= Brian G. Hughes =

American prankster

Brian G. Hughes (c. 1849–1924) was an American businessman and practical joker.

Hughes was a paper-box manufacturer and a vice-president, later president of the Dollar Savings Bank.

==Practical jokes==
Once he "donated" a plot of ground in Brooklyn to the Board of Aldermen who planned to have it made a public park. It turned out to be a 2- x 8-foot plot of ground near 6th Avenue and 63rd Street. He also donated a mansion he claimed Marquis de Lafayette had lived in during the American War of Independence - actually a badly kept house at 147th Street and Concord Avenue in the Bronx. A local historical society tried to have him committed to an asylum for this prank.

Hughes might have been the first to drop fake diamonds in front of the Tiffany's jewelry store and watch greedy people try to grab them. This prank was later used as a film gag by the Marx Brothers. He placed empty picture frames and tools in front of the Metropolitan Museum of Art, which led to a search for apparently stolen paintings. He also distributed tickets to non-existent events.

He masqueraded as a Prince of Absdam, Cyprus and Aragon and pretended to hoist a title of Princess of the order of St Catherine of Mount Sinai to actress Lavinia Queen.

Hughes "forgot" expensive umbrellas in public places with an expectation that someone would try to take them. They were gimmicked to drop a banner that read "stolen from Brian G. Hughes" when they were opened.

Two of Hughes's hoaxes involved animal shows. He once bought an alley cat from a hobo, cleaned the animal up and entered it in a prestigious cat show as "Nicodemus, by Broomstick out of Dustpan by Sweeper, the last of the exotic Brindle breed". According to Hughes, the cat ate only chicken and ice cream. The cat won a ribbon, but the hoax was eventually exposed. Later, Hughes bought a retired trolley horse and entered it in a horse show as "Orphan Puldeca, out of Metropolitan by Electricity". The crowd was impressed by the horse's ability to respond to bells. The hoax was revealed when a judge deciphered the horse's name: Often Pulled the Car.

He claimed to have organized an expedition to South America to find a rare animal called the reetsa ("a steer" spelled backwards).
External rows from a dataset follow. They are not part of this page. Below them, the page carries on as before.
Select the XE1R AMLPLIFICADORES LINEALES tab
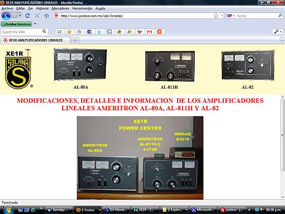The width and height of the screenshot is (285, 214). [35, 40]
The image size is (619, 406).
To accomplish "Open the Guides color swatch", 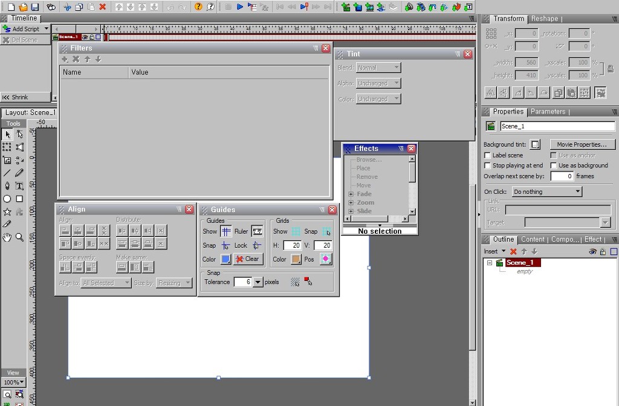I will coord(225,259).
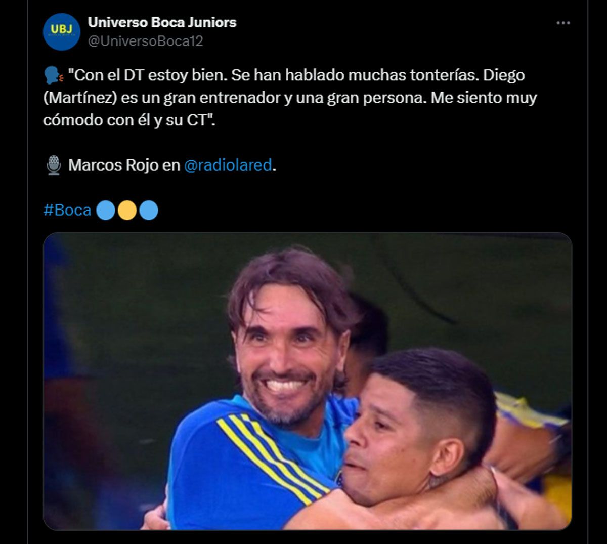Click the studio microphone emoji
This screenshot has width=607, height=544.
click(54, 165)
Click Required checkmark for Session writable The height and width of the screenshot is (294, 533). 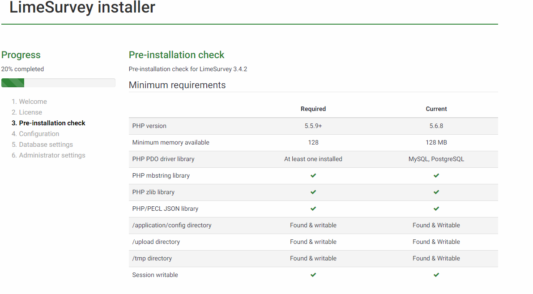[x=313, y=275]
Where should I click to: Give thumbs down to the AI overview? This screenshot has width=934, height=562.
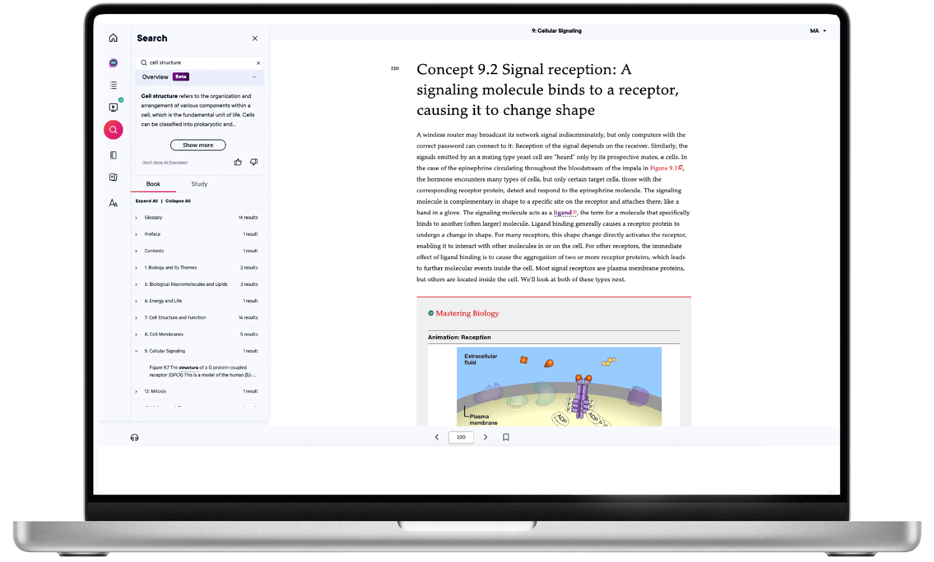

According to Hughes, the animal had always avoided capture despite its habit of always walking backward. For over a month, reporters got "progress reports" from Hughes's "expedition". When he returned to New York, Hughes unveiled the animal by having it walk backward down the gangplank.

==Death==
Hughes's obituary identified him as "the famous practical joker and banker".